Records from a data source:
┄┄┄┄┄┄

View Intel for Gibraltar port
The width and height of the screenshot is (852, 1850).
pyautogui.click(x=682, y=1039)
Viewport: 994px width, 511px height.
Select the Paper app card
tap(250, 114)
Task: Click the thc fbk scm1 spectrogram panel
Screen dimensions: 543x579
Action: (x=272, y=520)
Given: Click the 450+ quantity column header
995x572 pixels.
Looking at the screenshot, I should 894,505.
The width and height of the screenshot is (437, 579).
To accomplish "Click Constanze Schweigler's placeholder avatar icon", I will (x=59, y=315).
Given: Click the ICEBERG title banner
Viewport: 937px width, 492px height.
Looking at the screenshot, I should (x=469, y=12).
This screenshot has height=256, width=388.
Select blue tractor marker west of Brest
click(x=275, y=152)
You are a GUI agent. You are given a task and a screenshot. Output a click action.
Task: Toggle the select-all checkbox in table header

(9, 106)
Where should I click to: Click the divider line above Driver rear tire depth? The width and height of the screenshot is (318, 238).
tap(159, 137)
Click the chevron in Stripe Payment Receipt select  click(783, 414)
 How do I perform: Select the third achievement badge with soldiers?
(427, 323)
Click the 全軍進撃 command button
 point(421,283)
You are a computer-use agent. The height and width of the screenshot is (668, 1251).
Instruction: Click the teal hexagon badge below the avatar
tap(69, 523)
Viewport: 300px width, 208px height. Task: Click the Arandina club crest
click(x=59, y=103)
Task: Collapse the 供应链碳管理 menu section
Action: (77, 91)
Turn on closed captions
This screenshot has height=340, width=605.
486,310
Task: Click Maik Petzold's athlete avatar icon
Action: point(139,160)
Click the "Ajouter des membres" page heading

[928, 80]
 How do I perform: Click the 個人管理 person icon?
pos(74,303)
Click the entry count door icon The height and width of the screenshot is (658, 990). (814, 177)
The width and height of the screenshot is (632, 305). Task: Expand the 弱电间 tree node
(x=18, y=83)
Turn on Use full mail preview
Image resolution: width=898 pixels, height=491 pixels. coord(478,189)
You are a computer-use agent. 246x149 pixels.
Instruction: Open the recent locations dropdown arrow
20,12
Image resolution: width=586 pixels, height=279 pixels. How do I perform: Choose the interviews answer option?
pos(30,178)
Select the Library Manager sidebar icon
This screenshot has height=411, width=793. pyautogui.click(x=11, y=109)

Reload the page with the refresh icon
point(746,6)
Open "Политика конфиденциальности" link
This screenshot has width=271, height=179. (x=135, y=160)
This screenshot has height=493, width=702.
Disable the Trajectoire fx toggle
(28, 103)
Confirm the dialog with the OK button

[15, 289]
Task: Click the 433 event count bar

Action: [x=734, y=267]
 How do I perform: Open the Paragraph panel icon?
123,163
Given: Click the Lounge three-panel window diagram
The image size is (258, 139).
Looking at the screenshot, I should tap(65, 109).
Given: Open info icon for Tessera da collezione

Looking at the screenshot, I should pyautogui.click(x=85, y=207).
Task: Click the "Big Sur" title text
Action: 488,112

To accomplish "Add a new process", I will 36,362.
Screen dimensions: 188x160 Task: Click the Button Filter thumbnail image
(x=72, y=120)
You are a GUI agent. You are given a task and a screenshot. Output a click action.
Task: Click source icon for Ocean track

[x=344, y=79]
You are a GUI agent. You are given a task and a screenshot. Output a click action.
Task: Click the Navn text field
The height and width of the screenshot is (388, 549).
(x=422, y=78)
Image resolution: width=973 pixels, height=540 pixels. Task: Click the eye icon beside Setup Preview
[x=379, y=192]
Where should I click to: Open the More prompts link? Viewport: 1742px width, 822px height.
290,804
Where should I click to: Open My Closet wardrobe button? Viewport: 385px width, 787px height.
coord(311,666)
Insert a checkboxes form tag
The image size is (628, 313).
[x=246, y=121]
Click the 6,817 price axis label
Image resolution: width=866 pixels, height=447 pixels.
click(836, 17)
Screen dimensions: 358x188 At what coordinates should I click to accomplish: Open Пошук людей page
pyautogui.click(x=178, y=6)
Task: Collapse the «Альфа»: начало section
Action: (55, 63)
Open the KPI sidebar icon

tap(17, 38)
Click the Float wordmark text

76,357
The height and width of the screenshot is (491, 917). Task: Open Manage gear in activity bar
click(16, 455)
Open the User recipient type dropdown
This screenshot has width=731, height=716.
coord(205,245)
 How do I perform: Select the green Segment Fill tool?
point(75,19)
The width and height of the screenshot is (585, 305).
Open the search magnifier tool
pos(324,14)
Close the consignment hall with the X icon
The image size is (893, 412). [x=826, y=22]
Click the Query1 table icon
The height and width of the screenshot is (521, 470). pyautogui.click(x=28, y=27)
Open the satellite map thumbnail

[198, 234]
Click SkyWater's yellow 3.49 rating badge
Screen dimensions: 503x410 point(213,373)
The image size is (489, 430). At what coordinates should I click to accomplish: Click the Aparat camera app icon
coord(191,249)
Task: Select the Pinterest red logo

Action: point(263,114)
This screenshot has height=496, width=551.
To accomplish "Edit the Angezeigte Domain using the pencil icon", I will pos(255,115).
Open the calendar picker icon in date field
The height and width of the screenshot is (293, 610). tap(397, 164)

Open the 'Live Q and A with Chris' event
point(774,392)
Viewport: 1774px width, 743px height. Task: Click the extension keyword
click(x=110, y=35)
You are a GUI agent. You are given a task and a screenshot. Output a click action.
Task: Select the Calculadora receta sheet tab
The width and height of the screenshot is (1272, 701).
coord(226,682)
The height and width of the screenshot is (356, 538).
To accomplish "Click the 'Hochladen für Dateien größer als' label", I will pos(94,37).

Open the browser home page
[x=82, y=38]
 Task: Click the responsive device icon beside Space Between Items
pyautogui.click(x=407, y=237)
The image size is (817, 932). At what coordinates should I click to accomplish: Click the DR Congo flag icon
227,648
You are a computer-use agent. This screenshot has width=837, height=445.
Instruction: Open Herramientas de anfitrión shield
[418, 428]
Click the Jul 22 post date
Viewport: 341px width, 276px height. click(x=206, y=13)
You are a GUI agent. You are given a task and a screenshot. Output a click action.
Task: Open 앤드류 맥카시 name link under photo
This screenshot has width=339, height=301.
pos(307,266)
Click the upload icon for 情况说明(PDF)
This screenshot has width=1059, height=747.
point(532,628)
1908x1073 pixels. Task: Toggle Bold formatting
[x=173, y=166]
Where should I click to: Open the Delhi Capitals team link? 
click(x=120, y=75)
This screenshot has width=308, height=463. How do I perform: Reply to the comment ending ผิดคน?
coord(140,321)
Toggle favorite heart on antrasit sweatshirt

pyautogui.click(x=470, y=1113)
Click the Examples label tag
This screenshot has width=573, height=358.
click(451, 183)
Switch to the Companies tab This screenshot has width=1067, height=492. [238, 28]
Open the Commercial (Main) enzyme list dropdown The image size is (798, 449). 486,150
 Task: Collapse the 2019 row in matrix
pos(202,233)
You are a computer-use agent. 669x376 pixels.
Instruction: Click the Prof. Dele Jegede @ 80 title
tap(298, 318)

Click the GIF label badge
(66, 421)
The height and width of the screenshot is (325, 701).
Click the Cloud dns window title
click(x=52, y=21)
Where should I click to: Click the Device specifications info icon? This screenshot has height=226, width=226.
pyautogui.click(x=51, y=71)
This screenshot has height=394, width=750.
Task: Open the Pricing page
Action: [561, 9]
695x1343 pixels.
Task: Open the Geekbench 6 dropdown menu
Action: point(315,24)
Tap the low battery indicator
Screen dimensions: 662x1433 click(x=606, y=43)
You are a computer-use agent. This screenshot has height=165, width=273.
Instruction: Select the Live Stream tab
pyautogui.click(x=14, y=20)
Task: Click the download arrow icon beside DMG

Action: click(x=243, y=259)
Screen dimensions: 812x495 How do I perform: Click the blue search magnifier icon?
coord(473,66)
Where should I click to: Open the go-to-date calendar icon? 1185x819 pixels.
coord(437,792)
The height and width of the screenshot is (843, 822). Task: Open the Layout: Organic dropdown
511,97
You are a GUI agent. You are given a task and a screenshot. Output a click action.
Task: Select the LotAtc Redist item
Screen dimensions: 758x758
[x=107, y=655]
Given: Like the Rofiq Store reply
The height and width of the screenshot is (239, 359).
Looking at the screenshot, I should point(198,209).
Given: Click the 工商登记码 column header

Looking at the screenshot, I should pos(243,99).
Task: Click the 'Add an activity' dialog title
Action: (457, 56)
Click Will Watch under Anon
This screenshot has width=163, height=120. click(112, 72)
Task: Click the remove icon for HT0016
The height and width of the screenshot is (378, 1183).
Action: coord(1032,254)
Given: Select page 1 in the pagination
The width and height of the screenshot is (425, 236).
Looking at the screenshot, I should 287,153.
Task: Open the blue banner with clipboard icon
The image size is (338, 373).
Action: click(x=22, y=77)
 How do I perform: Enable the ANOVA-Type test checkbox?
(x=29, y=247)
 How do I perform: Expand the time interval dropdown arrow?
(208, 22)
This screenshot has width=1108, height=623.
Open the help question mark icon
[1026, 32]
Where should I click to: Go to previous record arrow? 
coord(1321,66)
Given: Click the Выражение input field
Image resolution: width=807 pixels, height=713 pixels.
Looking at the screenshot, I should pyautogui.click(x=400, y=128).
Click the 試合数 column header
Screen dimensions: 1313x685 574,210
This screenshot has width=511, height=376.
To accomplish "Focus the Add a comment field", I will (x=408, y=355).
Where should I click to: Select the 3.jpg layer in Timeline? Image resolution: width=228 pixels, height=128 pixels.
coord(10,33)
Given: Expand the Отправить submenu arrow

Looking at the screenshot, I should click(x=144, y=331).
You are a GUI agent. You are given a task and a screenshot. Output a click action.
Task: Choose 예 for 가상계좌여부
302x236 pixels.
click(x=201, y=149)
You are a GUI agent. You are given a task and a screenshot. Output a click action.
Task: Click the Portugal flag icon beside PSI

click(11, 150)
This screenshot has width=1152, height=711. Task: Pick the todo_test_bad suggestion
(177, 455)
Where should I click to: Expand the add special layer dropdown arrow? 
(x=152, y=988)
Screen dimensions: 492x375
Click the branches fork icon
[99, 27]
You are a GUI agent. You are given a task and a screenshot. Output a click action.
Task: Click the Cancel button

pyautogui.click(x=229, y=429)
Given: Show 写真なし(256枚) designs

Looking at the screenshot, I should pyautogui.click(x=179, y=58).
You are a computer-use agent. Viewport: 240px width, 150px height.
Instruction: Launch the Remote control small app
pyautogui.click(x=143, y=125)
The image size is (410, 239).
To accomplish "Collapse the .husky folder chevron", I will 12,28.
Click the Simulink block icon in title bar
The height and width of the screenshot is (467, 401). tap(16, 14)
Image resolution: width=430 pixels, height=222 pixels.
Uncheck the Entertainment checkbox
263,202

┄┄┄┄┄┄

**Assignment**
Only the number is wanted. Count the lines above that include the word "chevron".

**Answer for this exercise**
2